Milhares de groenlandeses marcharam sobre a neve e o gelo, em uma temperatura que oscilava entre 0 e 2ºC, para se manifestar contra o presidente dos Estados Unidos, Donald Trump, neste sábado (17). Protestos similares também ocorreram na Dinamarca, que controla o território desde o século 18. O presidente norte-americano declarou que pretende impor tarifas aos países europeus que não apoiarem seu plano para anexar o território dinamarquês.

Manifestantes carregavam cartazes de protesto, agitavam a bandeira nacional e entoavam: "A Groenlândia não está à venda". O protesto começou no centro da capital Nuuk e terminou no Consulado dos Estados Unidos no país. Durante o protesto, Trump anunciou as tarifas sobre países europeus.
- Eu pensei que este dia não poderia ficar pior, mas acabou de ficar - disse Malik Dollerup-Scheibel, 21 anos, ao ser informado pela Associated Press (AP) sobre o anúncio de Trump. - Isso só mostra que ele não tem remorso por qualquer ser humano agora.

O primeiro-ministro da Groenlândia, Jens-Frederik Nielsen, afirmou que o protesto foi o maior já visto na ilha, atraindo quase um quarto da população de Nuuk.
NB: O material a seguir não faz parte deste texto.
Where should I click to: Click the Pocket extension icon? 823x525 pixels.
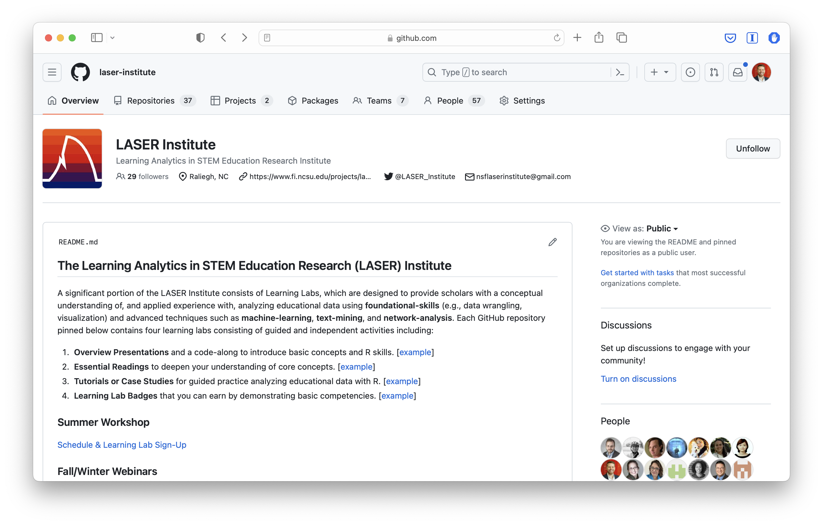tap(730, 38)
Outros manifestantes realizaram comícios e marchas de solidariedade em todo o reino da Dinamarca, incluindo Copenhague, bem como na capital do território governado por inuítes de Nunavut, no extremo norte do Canadá. Os inuítes, ou esquimós, são nativos do Ártico e habitam partes do Alasca, do Canadá e da Groenlândia.
- Isso é importante para o mundo todo - disse a manifestante dinamarquesa Elise Riechie enquanto segurava bandeiras dinamarquesas e groenlandesas em Copenhague. - Há muitos países pequenos. Nenhum deles está à venda.
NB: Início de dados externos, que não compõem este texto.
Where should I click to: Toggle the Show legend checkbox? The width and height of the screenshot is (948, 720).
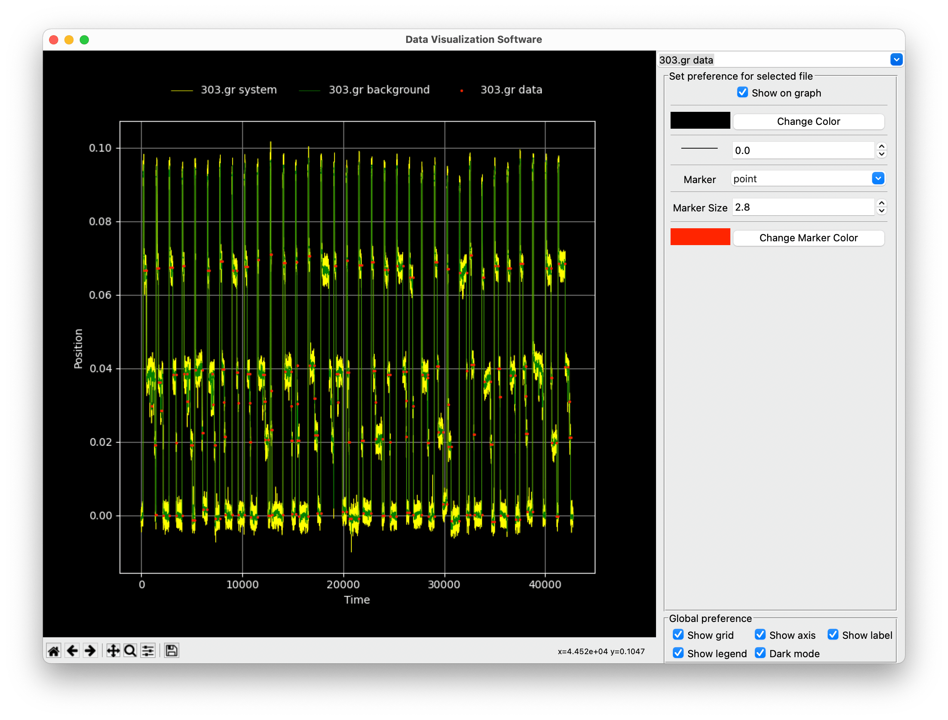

Em Nuuk, groenlandeses de todas as idades ouviram canções tradicionais enquanto caminhavam até o consulado. Marie Pedersen, uma groenlandesa de 47 anos, disse que era importante levar seus filhos à manifestação "para mostrar a eles que têm direito de se manifestar".
- Queremos manter nosso próprio país e nossa própria cultura, e nossa família segura - disse ela. Sua filha de 9 anos, Alaska, fez seu próprio cartaz com a frase "A Groenlândia não está à venda".
A menina disse que seus professores abordaram a controvérsia e ensinaram os alunos sobre a Organização do Tratado do Atlântico Norte (Otan) na escola.